WHAT TO PRODUCE
Reproduce the entire listing word for word.

DATASET ENTRIES
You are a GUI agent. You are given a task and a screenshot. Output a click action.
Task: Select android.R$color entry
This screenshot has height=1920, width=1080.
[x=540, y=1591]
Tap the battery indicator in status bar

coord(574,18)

TASK RESULT
You are a GUI agent. You are given a task and a screenshot. Output a click action.
Task: Select android.R$color entry
This screenshot has height=1920, width=1080.
[x=540, y=1591]
Tap the battery indicator in status bar

coord(574,18)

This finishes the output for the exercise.